4. Shoulder Reconstruction This rotation will provide a broad exposure to rotator cuff disease. Again, the resident will be expected to become familiar with the non-operative as well as the operative approach in rotator cuff pathology. Shoulder instability is another common problem dealt with on this rotation. The resident will be expected to become familiar with both the open and arthroscopic technique correction of shoulder instability. Complex reconstruction of the AC joint is also a feature of this rotation. Finally shoulder replacement is performed on a regular basis on this rotation, as well.
5. Foot and Ankle Reconstruction The resident will become familiar with all problems of the forefoot dealing with hallux valgus and hallux rigidus. Deformities of the minor toes will also be addressed. There will be exposure to ankle ligament reconstruction as well as tendon transfers about the ankle. Arthritis of the ankle and the hindfoot will be addressed and the resident will be expected to become familiar with ankle arthrodesis and subtalar arthrodesis. No ankle arthroplasty will be performed on this service.
There is no exposure to spinal surgery on this service. There is also no exposure to complex wrist and forearm reconstruction. There is ample opportunity for collaborative research in projects related to hip and knee reconstruction that are ongoing with the Division of Orthopaedic Surgery. Residents will attend a clinic on a regular basis with the attending staff to assess follow-up of surgical cases. New consultations are evaluated in an office setting in the hospital. Residents have ample opportunity to attend these sessions to develop an approach to the elective orthopaedic patient.

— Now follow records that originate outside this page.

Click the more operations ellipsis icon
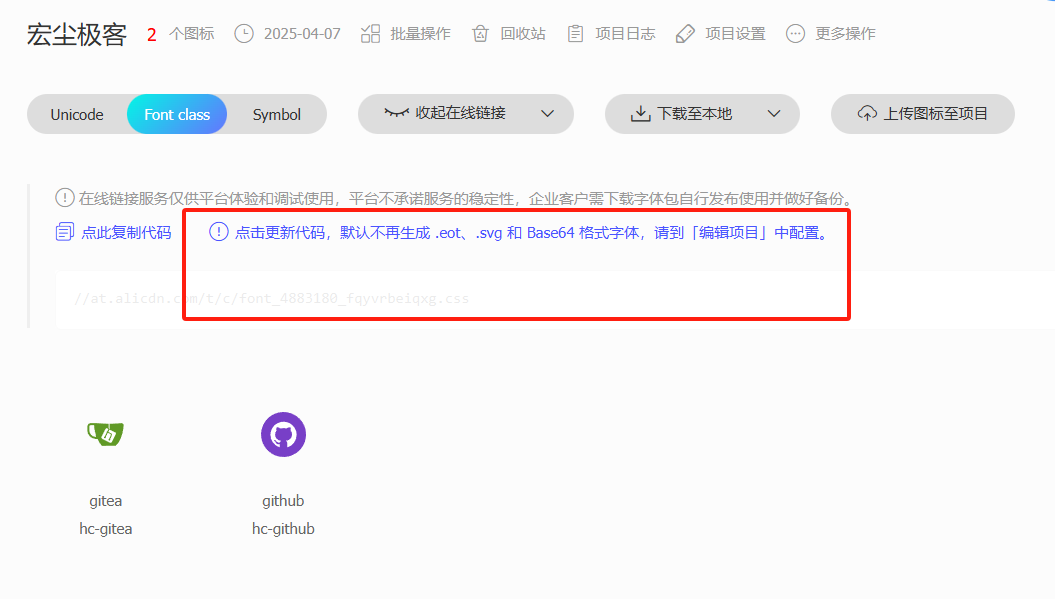This screenshot has height=599, width=1055. [795, 34]
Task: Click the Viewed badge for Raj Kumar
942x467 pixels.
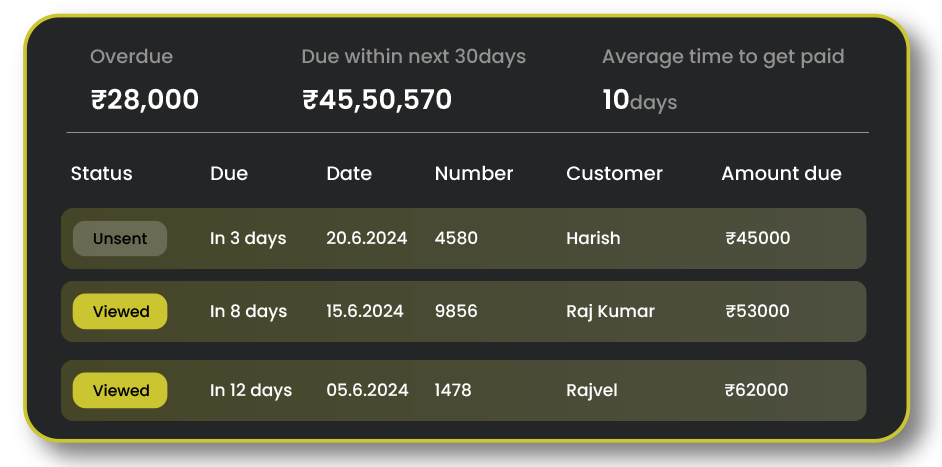Action: tap(120, 312)
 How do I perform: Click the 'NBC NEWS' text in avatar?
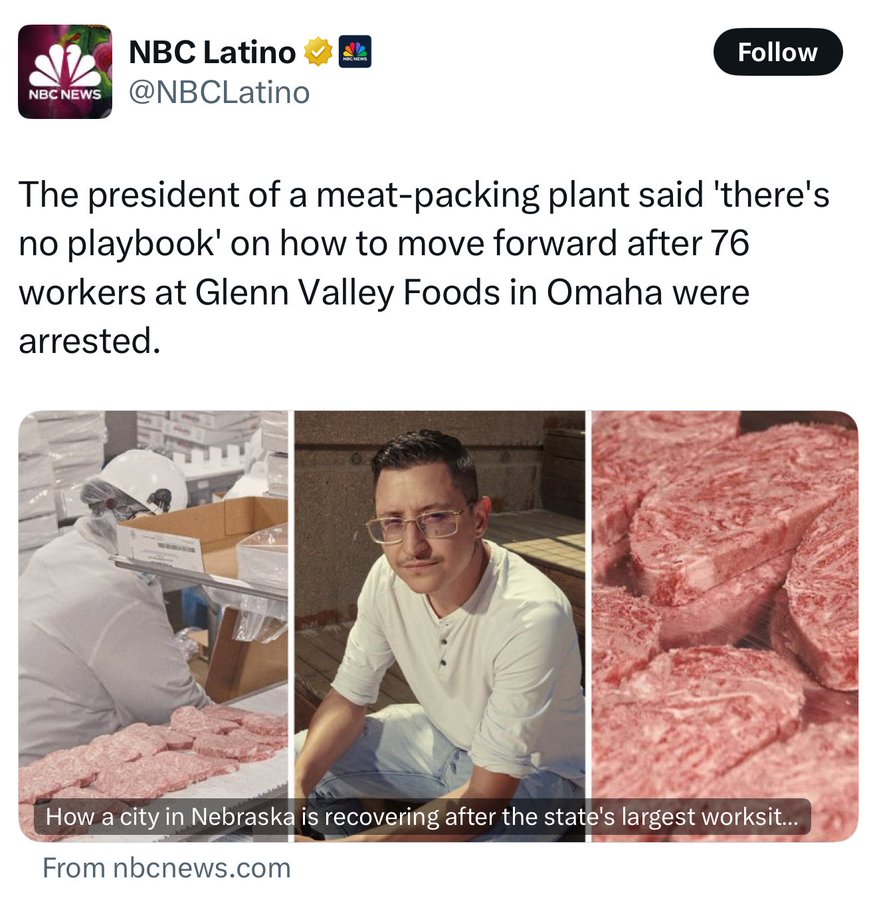(x=65, y=95)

Faculty: Dr. C. Coady Dr. I. Wong THE AIM The objective is to expose the orthopaedic resident in training to the full spectrum of disorders within the realm of Sport Medicine.
THE CONTENT The trainee will obtain experience with pathology unique to the active individual. These pathologies include disorders of the lower and upper extremities (as well as the axial skeleton) commonly seen in an orthopaedic/sport medicine practice. Overuse injuries of the knee and shoulder prevail, as do acute traumatic insults to the ligaments and tendons.
FORUM The orthopaedic trainee will participate in a multi-disciplinary sport medicine team at the Orthopaedic and Sport Medicine Clinic of Nova Scotia. Furthermore, surgical techniques will be assimilated within the operating room facilities at the QEII Health Sciences Center, Infirmary Site. Clinical interactions will also be conducted within that same university hospital.
TEACHING EXPOSURE The trainee will be mentored constantly on the proper techniques on the extracting of a medical history and the physical examination of the musculoskeletal system. Such teaching will be augmented with direct one-on-one supervision. Experience in operating techniques will be developed whilst in the operating room suite at the QEII Health Sciences Center. Trainees will be given responsibility in a progressive fashion, with the ultimate objective of performing surgery independently. (With supervision constantly available.)
OTHER RESOURCES Trainees will be encouraged to develop research initiatives. Assistance and support within this quest are available from established collaborators within the School of Biomedical Engineering, Kinesiology, Department of Psychology and the School of Physiotherapy.
THE TEAM The trainees will be exposed to the Orthopaedic Sport Medicine Fellows who come to our Program from all over the world. Elective Medical Students and PhD Students are constantly present, which augments the total experience.